ACTION ITEM:
For each line of the listing that includes the word "will", show the whole line.

INFORMATION GIVEN:

◆ ◆ ◆ ◆ ◆

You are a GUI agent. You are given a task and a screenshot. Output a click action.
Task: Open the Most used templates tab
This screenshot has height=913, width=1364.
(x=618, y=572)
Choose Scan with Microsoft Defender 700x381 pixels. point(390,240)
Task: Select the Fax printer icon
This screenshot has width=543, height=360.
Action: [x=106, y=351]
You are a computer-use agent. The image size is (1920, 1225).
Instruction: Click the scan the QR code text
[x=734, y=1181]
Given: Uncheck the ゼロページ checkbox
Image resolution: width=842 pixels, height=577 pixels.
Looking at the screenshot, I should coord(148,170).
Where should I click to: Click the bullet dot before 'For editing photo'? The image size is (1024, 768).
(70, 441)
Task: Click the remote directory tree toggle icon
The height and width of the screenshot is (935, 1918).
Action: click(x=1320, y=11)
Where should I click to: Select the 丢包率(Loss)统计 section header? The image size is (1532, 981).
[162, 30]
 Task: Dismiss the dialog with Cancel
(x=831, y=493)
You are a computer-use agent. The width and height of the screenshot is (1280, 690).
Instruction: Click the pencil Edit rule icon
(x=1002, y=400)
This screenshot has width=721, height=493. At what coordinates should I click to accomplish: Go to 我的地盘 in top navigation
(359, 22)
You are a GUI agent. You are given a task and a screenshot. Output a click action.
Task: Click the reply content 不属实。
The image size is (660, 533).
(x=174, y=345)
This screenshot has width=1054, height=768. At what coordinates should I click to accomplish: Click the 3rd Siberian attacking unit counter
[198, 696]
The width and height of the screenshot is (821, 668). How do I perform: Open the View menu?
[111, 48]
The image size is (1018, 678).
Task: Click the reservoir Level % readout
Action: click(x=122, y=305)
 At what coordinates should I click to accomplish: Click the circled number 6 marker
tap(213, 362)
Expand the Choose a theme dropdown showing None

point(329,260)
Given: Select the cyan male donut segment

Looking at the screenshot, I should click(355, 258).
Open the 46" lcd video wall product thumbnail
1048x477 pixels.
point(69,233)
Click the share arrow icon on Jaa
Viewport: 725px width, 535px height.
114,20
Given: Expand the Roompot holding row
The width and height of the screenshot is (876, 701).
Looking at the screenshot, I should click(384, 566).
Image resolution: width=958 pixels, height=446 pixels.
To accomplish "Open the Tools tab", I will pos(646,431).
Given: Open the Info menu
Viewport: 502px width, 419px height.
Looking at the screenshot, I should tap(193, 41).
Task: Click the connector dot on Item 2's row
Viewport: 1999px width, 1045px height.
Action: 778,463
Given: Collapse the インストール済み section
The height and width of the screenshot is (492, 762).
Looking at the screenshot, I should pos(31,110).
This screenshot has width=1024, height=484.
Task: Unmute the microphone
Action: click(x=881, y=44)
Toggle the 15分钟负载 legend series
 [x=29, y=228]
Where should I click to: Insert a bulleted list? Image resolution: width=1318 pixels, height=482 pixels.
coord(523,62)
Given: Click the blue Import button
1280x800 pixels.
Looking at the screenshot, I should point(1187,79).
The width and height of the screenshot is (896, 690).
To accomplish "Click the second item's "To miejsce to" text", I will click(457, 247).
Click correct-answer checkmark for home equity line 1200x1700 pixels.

◆ ◆ ◆ ◆ ◆

RESPONSE AREA:
To accomplish "Open the Tools tab", I will pos(646,431).
To accomplish "Click the second item's "To miejsce to" text", I will click(457, 247).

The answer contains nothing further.